Faruj (, also Romanized as Fārūj; also known as Fārij) is a city and capital of Faruj County, in North Khorasan Province, Iran. At the 2016 census, its population was 18,061, in 2,639 families.

History 
This city was formerly called Farajabad. It is said that about 1200 years ago, during the time of Harun al-Rasheed, Farooj was built by a person named Farjullah. This area is located between the two cities of Quchan and Shirvan in the west of the province.

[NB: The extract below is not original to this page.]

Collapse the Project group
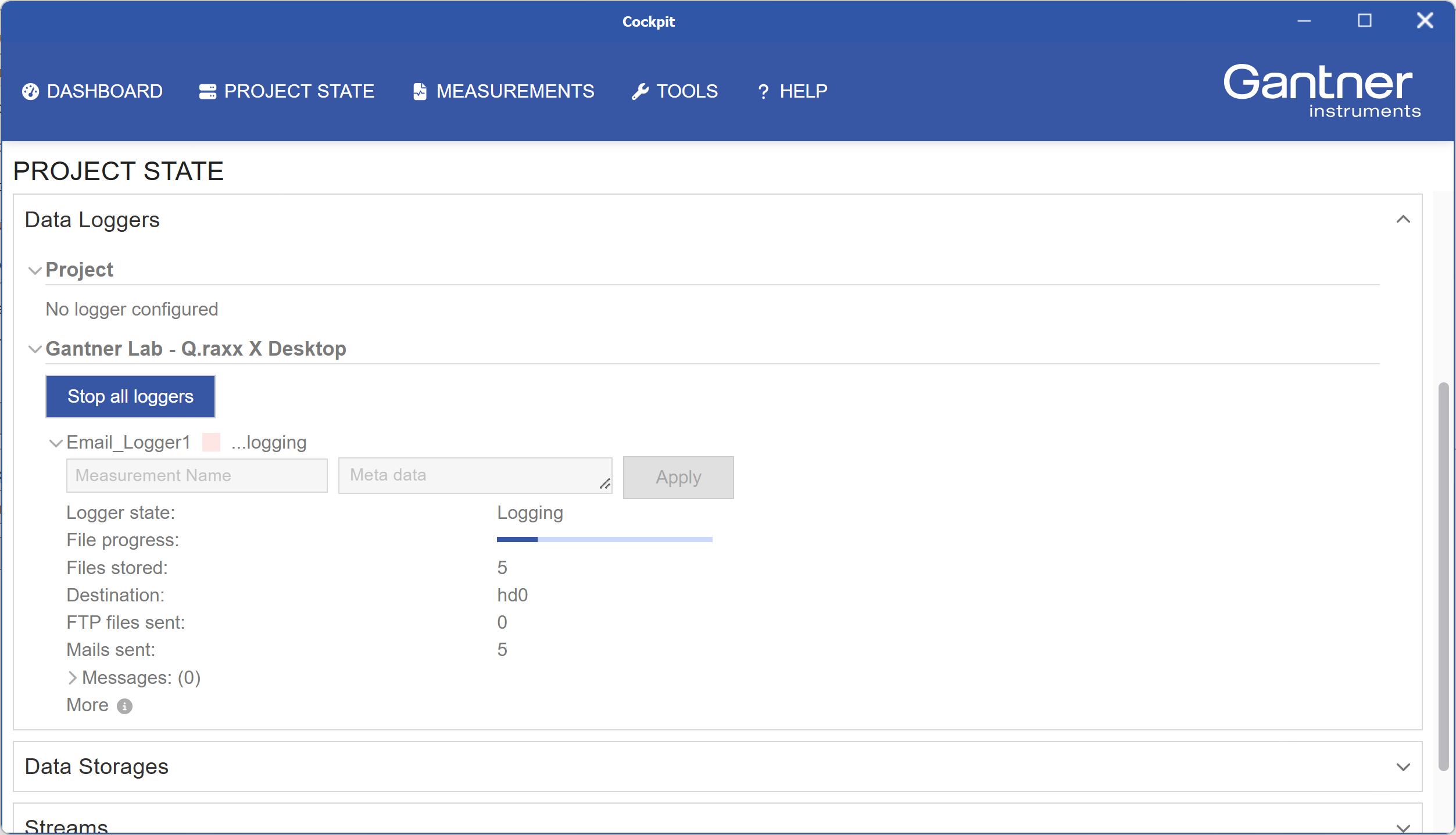The image size is (1456, 835). click(35, 271)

The main language of the Farooj people is Persian and Turkish Khorasani and Kurdish is also spoken in Kermanji. the Farooj Turks are from the Mehani tribe and the Farooj Kurds are from the Zafranlu tribe.

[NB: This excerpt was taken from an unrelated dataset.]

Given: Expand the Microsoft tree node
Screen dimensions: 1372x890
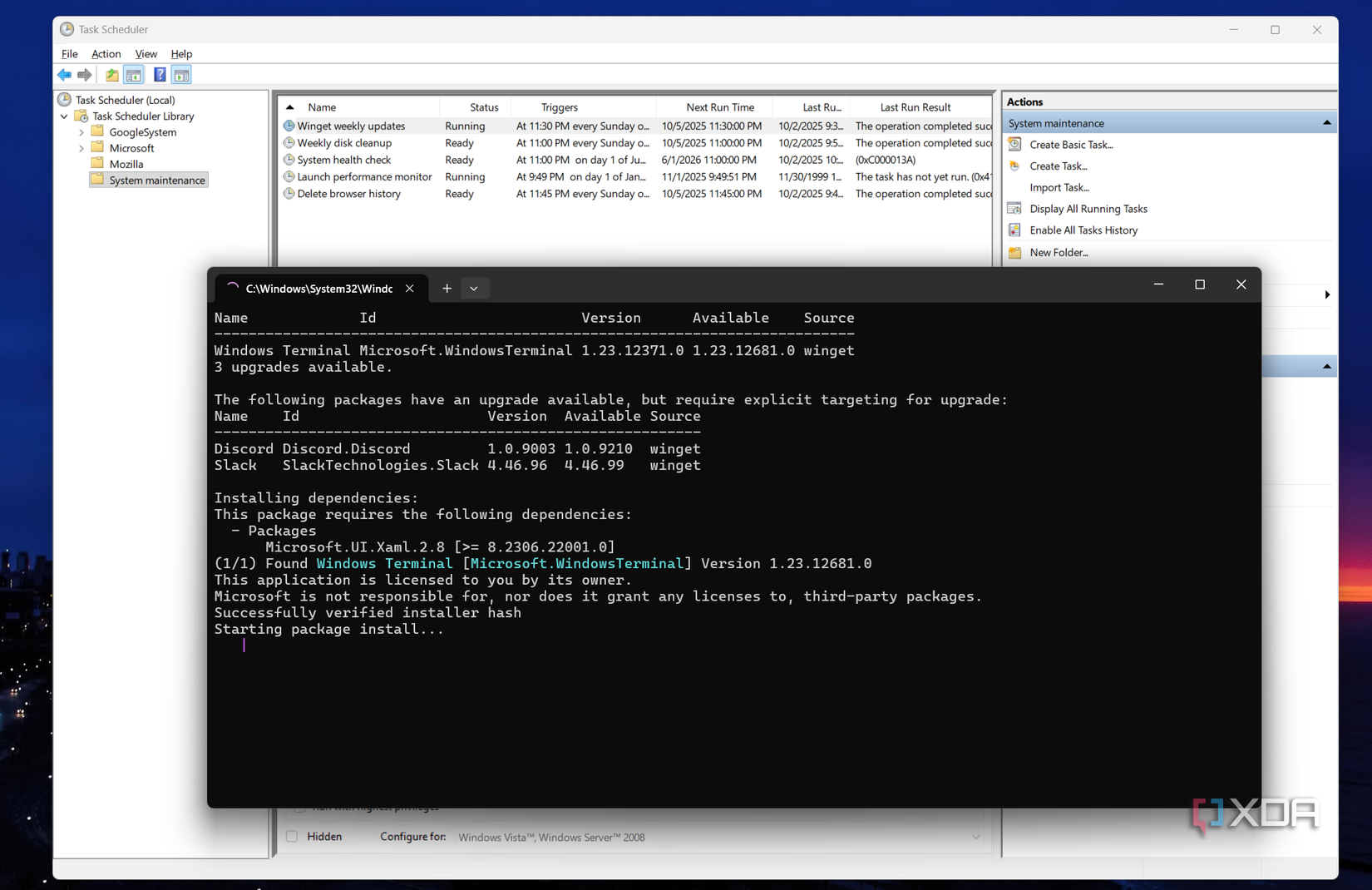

One of the best factors in attracting tourists and travelers to Farooj is the presence of various nuts and various foods in this area. The existence of the Road 22 (Iran) and its passage through the city center caused the city of Farooj to be named as the capital of nuts and dried fruits of Iran since 2010. a city that has lasted until now and its quality and power are increasing day by day.

Geography

Location 
Farooj is bordered by Quchan city from the east, Turkmenistan from the north, Esfarayen city from the south, and Shirvan city from the west.

Saffron or Farouj red gold 
Today, with a good amount of saffron production in Farouj, there is a capacity to provide more grounds for the development of the city by turning Farouj saffron into a national and even global brand. Currently, most of the production of saffron and other nuts is exported to Mashhad for sale to tourists. With the arrival of processing and packaging companies in the city in recent years, fortunately, great job opportunities are provided for the people of this city.